-- TASKS TO PERFORM --
a. In the internet outage thread, what did the phrase "the internet is down" mean at the commenter's workplaces?
b. Transcribe the internet outage thread from "The Internet is experiencing" to "their job :-)".
c. Resume the internet outage thread after its last sentence and keep writing.

-- PAGE --
The Internet is experiencing severe outages across North American and Asia - davis_m
http://internettrafficreport.com/namerica.htm
======
ChuckMcM
Ok, first, I have to say that I never expected to see "The interwebs are
borked" become a national thing. Every where I've worked, at some point folks
would start wandering around saying "the internet is down" which was code for
"help us, we can't use the web" and various folks would then figure out what
their particular issue was, then that problem migrated to my home when we got
always on 24/7 internet, something that started out "why would I use that?"
has become like oxygen "ZOMG I can't get to the webz!" and here we have an
interesting variant on it that a transit monitoring service notes a lot of
disruption. Clearly whom ever is currently the current CIO of the US [1] is
not doing their job :-)

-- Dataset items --
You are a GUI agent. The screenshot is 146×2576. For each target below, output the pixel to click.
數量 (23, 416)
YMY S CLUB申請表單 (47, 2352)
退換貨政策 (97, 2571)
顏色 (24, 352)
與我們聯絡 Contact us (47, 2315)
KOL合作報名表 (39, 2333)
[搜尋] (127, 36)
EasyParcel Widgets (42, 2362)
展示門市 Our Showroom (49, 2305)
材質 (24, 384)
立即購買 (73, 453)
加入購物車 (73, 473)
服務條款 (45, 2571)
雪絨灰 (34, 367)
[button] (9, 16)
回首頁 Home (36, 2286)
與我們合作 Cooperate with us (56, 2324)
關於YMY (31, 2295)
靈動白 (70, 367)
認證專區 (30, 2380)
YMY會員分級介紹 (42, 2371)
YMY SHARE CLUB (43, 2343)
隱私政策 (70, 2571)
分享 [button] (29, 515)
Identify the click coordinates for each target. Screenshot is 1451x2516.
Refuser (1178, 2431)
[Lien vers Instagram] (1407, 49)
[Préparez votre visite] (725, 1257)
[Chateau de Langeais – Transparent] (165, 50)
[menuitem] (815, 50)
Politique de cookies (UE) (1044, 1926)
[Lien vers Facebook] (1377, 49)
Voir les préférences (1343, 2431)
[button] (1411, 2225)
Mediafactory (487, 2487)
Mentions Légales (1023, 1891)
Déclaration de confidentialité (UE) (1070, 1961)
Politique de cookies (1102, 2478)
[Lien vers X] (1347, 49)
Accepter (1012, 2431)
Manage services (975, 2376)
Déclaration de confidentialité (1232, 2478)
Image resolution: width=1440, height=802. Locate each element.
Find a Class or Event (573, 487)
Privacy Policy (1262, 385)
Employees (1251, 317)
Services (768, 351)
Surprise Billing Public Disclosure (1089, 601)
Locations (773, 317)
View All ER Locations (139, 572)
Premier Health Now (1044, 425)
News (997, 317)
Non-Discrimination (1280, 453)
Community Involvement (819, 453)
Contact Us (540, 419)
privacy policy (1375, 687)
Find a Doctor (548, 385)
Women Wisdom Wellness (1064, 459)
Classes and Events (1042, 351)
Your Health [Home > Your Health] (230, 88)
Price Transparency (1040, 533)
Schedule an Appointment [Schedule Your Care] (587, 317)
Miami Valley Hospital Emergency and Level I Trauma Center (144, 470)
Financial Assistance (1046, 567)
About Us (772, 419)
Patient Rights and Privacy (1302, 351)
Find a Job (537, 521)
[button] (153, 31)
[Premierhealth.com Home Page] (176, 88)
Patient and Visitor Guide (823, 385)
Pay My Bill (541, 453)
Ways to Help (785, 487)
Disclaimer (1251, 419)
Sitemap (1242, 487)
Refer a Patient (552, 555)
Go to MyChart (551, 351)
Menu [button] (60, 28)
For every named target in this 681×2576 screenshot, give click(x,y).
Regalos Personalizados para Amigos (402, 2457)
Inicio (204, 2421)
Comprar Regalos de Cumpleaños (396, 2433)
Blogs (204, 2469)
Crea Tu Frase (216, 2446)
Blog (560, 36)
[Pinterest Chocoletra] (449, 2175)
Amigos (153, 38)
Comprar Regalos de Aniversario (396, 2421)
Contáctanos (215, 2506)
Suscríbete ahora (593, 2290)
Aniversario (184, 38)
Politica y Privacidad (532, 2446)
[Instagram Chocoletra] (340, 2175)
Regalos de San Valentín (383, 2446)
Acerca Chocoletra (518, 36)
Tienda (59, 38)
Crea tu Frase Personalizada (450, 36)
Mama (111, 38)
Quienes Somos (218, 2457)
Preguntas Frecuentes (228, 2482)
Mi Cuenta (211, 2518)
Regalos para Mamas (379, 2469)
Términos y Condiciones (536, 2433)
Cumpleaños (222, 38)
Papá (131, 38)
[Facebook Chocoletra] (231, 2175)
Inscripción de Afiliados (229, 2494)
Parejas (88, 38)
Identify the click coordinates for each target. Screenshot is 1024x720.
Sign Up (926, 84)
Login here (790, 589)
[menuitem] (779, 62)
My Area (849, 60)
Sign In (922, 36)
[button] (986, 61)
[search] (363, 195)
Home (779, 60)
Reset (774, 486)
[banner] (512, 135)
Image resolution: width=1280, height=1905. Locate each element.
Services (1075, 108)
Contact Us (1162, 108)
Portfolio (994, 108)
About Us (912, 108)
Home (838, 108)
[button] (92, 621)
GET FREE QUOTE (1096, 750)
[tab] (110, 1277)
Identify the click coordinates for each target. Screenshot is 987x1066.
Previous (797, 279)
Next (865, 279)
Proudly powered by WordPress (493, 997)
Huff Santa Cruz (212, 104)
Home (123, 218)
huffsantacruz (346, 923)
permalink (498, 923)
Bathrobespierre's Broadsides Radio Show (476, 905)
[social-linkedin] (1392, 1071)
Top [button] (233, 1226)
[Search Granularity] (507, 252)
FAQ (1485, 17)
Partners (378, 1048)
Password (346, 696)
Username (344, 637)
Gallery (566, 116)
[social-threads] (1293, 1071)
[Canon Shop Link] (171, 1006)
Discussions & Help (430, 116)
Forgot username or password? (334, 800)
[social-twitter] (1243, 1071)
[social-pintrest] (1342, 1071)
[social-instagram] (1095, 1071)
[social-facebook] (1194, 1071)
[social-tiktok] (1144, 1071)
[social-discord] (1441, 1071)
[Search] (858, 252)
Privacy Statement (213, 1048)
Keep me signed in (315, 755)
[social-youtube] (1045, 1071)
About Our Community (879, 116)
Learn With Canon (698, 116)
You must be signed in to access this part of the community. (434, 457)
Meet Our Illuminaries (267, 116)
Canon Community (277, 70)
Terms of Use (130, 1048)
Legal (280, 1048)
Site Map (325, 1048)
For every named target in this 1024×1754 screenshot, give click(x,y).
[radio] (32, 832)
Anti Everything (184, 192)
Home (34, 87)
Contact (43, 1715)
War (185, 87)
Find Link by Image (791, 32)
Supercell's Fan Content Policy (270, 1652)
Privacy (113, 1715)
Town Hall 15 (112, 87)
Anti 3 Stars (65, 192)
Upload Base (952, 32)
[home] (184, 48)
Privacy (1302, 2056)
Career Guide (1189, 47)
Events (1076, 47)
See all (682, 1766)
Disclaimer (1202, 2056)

-- OUTPUTS FOR THE TASKS --
a. It was code for "help us, we can't use the web."

b.
The Internet is experiencing severe outages across North American and Asia - davis_m
http://internettrafficreport.com/namerica.htm
======
ChuckMcM
Ok, first, I have to say that I never expected to see "The interwebs are
borked" become a national thing. Every where I've worked, at some point folks
would start wandering around saying "the internet is down" which was code for
"help us, we can't use the web" and various folks would then figure out what
their particular issue was, then that problem migrated to my home when we got
always on 24/7 internet, something that started out "why would I use that?"
has become like oxygen "ZOMG I can't get to the webz!" and here we have an
interesting variant on it that a transit monitoring service notes a lot of
disruption. Clearly whom ever is currently the current CIO of the US [1] is
not doing their job :-)

c.
That said, there are no doubt folks on the other side of those down links with
calls in to three or four NOCs, a couple of trouble tickets being escalated,
and people driving out to non-nondescript buildings near railroad tracks and
in industrial areas carrying weird looking devices which can measure the
intensity of laser light and do time-domain reflectometry (TDR) measurements.
We can only wait and see what they discover. If we were playing the Ops
edition of the game Clue I'd guess "Colonel Mustard with a Backhoe in New
Jersey" :-)

[1] [http://www.archives.gov/press/press-
releases/2011/nr11-124.h...](http://www.archives.gov/press/press-
releases/2011/nr11-124.html)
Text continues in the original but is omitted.